# Golden Retriever bitch aggressive and unpredictable



## Bill W (Jun 8, 2012)

I have a golden retriever bitch who is 18 months old. Since she was spayed about 5 months ago she has been progressively becoming more aggressive to other dogs. Particularly with small dogs she will growl and bark at them and it is hard to hold her if on the lead. If another dog barks at her she loses it and becomes hyper, barking at any other dog she sees. Some dogs she barks at but others she doesn't although it is becoming progressively more often.

In the house she is normally calm but she will sometimes run madly into the lounge, bark continuously and refuse to sit or go out running around madly. If you walk out she will calm down. She does this in the garden as well and will bark madly and run around refusing to come to you which is very disturbing if the grandchildren are around. If she hears next doors dog bark she loses it again.

Any ideas on how to correct this behaviour. I have had two golden retriever (males) before and have never had this problem.


----------



## bethj (Feb 18, 2012)

Hi there i will be keeping an eye on this thread as we have a 2 year old golden female who has started to be agressive with our male dog. but she is great with children and any other dogs.
Do you do obidience training with her?


----------



## smokeybear (Oct 19, 2011)

Have you had your vet check her over, particularly her thyroid levels checked?


----------



## Bill W (Jun 8, 2012)

I took her to a dog training group about a year ago because she was particularly bad at recall but it didn't do much good. In fact it was there that she started to go a bit hyper by barking and jumping up whilst on the lead after which it took a while to calm her down.


----------



## Bill W (Jun 8, 2012)

Up to now the vet hasn't been particularly interested but I'm taking her again on Monday because I think she has blocked annal glands (scrapping around on her bottom a lot). She seems to suffer from this and I've had to have them emptied a few times. I'll ask about thyroid levels.


----------



## springerpete (Jun 24, 2010)

I have to agree with Smokeybear, I'd get my vet to check her over, This kind of behaviour is just not typical of a 'Goldie, I've had five over the years ( all dogs) and have never come across this problem


----------



## Owned By A Yellow Lab (May 16, 2012)

The barking at other dogs when on lead can be excitement and frustration at not being able to engage with the other dog. My Lab does it, yet off lead he is great with other dogs.
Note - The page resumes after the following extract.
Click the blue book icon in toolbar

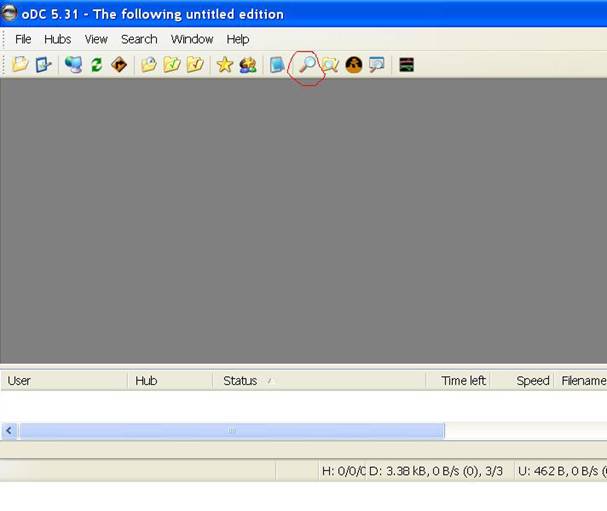[277, 65]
Assuming the vet gives your girl the all clear, you might want to look at what you're feeding; sometimes diet can be key. Also, how much exercise does your Golden get? My Lab occasionally gets over excited and goes zooming around the house but it tends only to be on the rare occasion that he hasn't had enough exercise and/or mental stimulation.
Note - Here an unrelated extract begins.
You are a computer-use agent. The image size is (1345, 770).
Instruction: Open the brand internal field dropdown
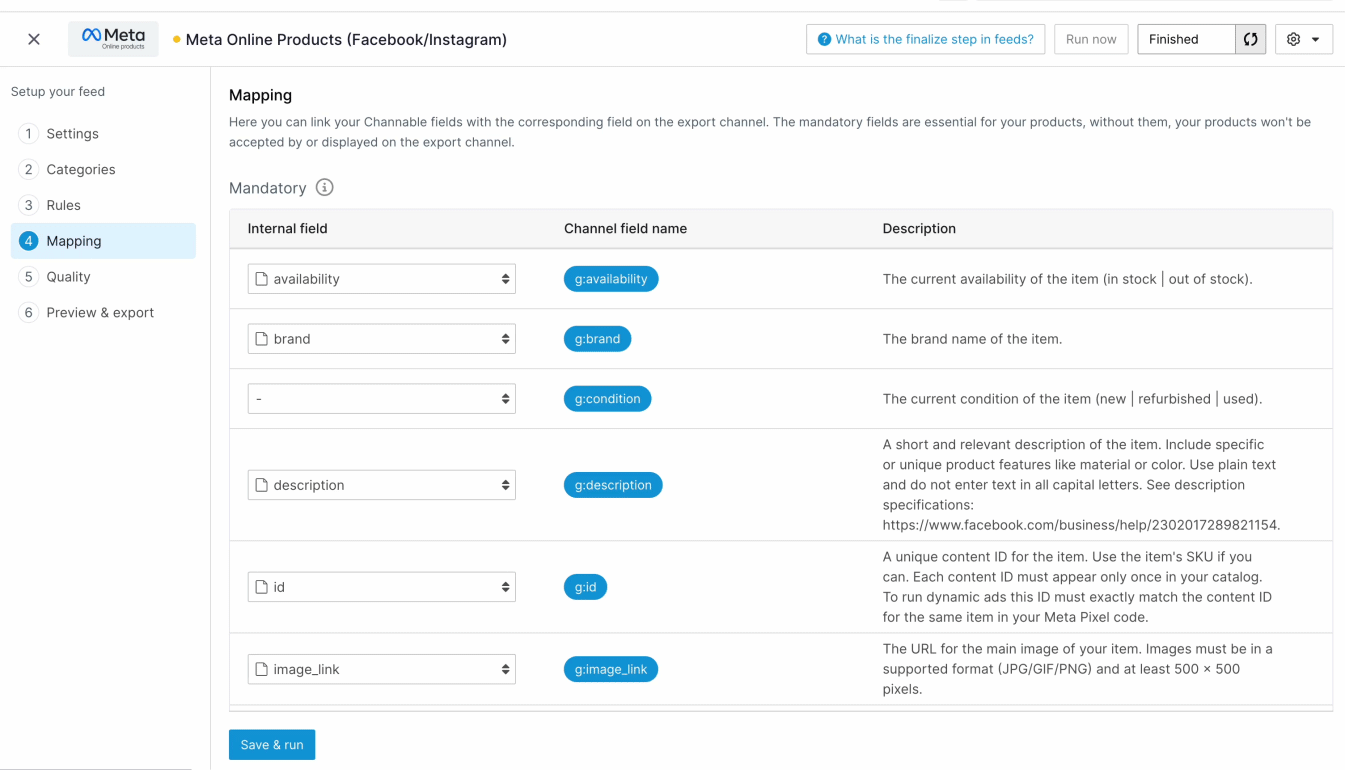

You mentioned it's sometimes hard to keep hold of the lead - have you considered a headcollar? A padded Dogmatic or padded Halti can be a real help and enables the owner to keep calm and in control, which then helps the dog to stay calmer. You could then train a 'watch me' command for when your girl sees other dogs and gets over excited. Practise it at first in very quiet conditions at home. If you'd like more details on this let me know - it's working well with my rather reactive Lab.

There are also various 'no pull' harnesses which attach at the front, which can be good with large, excitable dogs.


----------



## porchpotty (Aug 3, 2011)

Taking your dog to the vet and having him checked by a behaviorist could help. Dog training requires your participation even if you enroll him in a class or let an expert handle the training.


----------



## Bill W (Jun 8, 2012)

She is barking at other dogs on or off the lead, in fact off lead is worse, and I don't think it's exercise related in the house. She gets plenty of exercise every day and will do it before or after exercise but not in a predictable pattern.

I've used a Halti head harness on one of my previous Golden Retrievers. It works very well but after prolonged use it stained his face quite badly even with frequent washing (harness and dog) so I am reluctant to use it on this one. I do use a Halti training harness sometimes and I think it helps with pulling a little although my wife thinks it is totally useless.


----------



## Owned By A Yellow Lab (May 16, 2012)

Bill W said:


> *She is barking at other dogs on or off the lead, in fact off lead is worse, and I don't think it's exercise related in the house.* She gets plenty of exercise every day and will do it before or after exercise but not in a predictable pattern.
> 
> I've used a Halti head harness on one of my previous Golden Retrievers. It works very well but after prolonged use it stained his face quite badly even with frequent washing (harness and dog) so I am reluctant to use it on this one. I do use a Halti training harness sometimes and I think it helps with pulling a little although my wife thinks it is totally useless.


Sounds like she might be anxious or over-excited, or maybe nervous for some reason. I would definitely get her checked over by a vet, just to rule out any underlying physiological issue.


----------



## Glencuan (Jun 9, 2012)

Is there any Holoway blood in her pedigree,especially Corbiere?


----------